Sam Doggart, senior vice president of contracting firm Skanska USA Building Inc., a subsidiary of the Swedish firm Skanska AB, says designing the petals entailed asking surfboard shops, “How would you build this, and what would it cost?” When the panels arrived at the museum, “they weren’t right,” he says. “The manufacturer couldn’t maintain consistency. They needed the right sheen, texture, look. We redid every one to meet the standard.”
A ‘James Bond museum’
Carol Damian, director and chief curator, calls the Frost “a James Bond museum.” It has unobtrusive built-in speakers on the walls, electrical equipment hidden behind wall panels, and small square lids in the floor above outlets for electricity and Internet access. “You won’t find wires and cords covered with electrical tape here,” she says.
“We tried to hide the technical stuff as much as possible,” Weymouth says. Instead of the standard air-conditioning ducts, registers, and returns, air enters the Frost galleries through a linear gap between the top of the walls and the ceiling, and exits at the base of the skylights.

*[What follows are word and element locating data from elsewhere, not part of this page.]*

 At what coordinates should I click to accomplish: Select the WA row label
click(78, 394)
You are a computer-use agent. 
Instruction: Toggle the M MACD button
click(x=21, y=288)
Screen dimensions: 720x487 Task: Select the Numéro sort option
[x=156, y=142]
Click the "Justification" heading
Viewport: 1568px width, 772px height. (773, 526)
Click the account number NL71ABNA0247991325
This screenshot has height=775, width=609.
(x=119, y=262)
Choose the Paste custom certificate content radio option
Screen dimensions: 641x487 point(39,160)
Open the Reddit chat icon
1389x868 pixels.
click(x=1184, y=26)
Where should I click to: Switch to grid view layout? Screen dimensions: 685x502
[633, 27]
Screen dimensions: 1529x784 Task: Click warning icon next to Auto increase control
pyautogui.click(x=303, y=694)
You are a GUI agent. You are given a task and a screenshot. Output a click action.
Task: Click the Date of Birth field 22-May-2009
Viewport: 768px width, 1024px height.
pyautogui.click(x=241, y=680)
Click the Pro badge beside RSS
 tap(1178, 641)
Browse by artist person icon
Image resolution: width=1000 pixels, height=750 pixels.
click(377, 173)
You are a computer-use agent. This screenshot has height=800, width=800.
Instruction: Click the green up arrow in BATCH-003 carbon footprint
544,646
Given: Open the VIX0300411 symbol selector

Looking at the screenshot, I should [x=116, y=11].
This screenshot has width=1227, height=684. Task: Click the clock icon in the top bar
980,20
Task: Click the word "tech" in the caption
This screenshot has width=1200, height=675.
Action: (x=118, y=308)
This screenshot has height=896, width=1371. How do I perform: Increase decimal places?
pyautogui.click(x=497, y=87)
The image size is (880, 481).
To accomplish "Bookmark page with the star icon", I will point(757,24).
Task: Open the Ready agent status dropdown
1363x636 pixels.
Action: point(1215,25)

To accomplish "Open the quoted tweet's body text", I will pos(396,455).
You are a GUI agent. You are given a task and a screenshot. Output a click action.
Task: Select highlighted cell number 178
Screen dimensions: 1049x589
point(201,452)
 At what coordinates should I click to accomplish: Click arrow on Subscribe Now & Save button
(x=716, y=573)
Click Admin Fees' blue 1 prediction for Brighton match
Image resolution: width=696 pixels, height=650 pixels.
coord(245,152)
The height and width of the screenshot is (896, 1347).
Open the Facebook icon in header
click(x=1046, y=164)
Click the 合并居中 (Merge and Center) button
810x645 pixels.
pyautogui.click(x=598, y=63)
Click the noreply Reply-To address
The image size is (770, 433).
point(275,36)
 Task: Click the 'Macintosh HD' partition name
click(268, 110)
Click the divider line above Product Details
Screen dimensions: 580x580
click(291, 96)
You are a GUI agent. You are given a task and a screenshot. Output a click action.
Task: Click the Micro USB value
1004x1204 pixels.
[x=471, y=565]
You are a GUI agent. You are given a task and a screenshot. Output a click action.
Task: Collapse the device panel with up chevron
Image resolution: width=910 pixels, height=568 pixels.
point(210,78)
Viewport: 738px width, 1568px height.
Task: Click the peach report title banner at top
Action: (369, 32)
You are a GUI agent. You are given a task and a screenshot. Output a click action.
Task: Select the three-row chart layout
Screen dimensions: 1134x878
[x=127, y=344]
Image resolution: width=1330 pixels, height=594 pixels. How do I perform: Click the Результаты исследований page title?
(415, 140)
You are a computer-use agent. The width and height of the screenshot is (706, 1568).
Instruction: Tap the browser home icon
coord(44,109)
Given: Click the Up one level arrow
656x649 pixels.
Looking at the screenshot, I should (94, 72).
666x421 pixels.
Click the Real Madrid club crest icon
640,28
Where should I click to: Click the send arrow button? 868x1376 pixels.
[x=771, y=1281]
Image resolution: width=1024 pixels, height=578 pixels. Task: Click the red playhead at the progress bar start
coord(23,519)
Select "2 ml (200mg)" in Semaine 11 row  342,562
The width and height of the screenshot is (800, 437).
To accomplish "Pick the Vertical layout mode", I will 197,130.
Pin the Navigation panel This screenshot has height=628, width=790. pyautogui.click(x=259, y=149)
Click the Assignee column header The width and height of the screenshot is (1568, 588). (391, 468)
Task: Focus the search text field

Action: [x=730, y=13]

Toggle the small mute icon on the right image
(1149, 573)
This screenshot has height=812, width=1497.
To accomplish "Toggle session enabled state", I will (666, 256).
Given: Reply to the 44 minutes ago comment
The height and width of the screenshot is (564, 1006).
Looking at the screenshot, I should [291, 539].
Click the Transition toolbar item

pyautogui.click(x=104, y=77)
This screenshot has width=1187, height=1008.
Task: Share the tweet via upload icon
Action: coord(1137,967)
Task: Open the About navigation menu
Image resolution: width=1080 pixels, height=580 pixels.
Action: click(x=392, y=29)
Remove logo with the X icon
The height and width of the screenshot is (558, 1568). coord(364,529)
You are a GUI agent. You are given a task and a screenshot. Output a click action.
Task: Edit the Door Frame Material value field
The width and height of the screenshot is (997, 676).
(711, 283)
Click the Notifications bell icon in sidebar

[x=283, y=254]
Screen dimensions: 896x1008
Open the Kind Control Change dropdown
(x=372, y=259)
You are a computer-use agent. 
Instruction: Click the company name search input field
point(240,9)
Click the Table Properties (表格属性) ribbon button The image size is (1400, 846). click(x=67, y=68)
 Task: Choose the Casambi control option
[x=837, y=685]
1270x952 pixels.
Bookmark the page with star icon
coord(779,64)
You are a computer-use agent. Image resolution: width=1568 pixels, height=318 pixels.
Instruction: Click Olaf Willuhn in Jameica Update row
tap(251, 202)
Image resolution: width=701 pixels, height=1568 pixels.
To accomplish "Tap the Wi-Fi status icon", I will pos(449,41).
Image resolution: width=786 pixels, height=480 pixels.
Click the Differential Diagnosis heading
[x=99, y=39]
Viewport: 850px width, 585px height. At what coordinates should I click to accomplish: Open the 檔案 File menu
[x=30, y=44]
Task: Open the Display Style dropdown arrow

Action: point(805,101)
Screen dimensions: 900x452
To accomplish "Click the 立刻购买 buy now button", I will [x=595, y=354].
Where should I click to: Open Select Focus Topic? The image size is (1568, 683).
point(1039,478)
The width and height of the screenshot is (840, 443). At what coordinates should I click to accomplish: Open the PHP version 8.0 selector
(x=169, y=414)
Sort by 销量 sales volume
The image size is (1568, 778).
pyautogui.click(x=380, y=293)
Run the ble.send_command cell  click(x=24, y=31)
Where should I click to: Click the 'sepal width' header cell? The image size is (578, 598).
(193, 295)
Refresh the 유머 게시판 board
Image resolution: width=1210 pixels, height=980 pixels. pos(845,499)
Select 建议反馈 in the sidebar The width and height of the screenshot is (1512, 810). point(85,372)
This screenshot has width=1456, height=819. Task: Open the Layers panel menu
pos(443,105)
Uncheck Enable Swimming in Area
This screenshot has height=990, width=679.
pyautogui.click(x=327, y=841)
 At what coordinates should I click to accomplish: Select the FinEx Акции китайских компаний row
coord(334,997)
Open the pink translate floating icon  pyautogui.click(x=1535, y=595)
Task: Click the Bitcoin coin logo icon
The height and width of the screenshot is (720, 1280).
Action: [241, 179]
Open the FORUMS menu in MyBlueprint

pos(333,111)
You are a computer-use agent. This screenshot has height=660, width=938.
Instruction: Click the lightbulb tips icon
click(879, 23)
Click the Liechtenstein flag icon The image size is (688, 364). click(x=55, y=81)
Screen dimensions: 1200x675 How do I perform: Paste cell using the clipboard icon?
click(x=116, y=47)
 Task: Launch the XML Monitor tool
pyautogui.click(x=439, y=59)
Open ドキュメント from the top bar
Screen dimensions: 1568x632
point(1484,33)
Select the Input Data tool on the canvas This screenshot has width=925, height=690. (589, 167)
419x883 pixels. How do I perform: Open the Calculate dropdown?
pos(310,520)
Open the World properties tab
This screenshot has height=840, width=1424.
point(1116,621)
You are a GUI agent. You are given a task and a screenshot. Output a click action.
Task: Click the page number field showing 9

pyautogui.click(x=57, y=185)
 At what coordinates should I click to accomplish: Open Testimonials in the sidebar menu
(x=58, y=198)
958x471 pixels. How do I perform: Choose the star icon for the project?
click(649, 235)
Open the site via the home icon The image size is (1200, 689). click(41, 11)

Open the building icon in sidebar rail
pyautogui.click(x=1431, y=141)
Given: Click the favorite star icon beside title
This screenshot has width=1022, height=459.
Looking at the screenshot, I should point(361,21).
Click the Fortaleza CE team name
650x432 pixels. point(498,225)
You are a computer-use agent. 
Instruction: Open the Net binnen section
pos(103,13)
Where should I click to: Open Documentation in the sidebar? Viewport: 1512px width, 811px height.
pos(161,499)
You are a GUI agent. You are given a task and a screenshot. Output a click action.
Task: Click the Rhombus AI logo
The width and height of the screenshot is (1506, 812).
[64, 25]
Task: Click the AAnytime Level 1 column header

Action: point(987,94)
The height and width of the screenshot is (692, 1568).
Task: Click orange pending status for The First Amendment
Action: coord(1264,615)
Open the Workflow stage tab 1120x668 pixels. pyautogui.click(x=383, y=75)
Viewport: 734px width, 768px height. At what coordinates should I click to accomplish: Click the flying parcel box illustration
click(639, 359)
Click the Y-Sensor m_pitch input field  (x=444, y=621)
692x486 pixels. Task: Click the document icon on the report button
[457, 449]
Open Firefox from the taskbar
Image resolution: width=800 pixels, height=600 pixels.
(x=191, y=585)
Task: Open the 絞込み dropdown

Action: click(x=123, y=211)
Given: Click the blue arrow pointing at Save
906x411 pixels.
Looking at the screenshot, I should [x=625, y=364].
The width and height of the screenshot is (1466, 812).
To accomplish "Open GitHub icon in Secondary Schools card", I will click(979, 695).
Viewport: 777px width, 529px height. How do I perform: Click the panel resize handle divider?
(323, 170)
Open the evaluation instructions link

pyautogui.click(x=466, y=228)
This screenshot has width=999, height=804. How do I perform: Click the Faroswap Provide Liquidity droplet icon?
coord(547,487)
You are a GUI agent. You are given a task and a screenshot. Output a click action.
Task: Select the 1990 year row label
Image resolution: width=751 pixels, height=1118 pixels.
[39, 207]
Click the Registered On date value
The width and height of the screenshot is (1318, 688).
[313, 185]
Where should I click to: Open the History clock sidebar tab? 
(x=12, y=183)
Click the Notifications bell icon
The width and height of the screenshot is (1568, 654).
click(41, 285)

Although the building was not designed specifically to meet the Leadership in Energy and Environmental Design (LEED) standards of the U.S. Green Building Council, Weymouth says it is “super well insulated, has carbon dioxide monitoring, and many other things that would be needed to qualify for LEED certification.”
When you go
The Frost Art Museum is at 10975 SW 17th St. on FIU’s University Park campus. Located on a broad pedestrian mall called Avenue of the Arts, the Frost is north of the university’s Wertheim Performing Arts Center and west of the Blue parking garage.
During its opening celebration from Saturday, November 29, through Sunday, December 7, the Frost will welcome visitors daily from 10 AM to 5 PM. Thereafter, normal opening hours will be 10 AM to 5 PM Tuesday through Saturday, and noon to 5 PM Sunday, closed Monday and on legal holidays. The main museum phone number is 305-348-2890.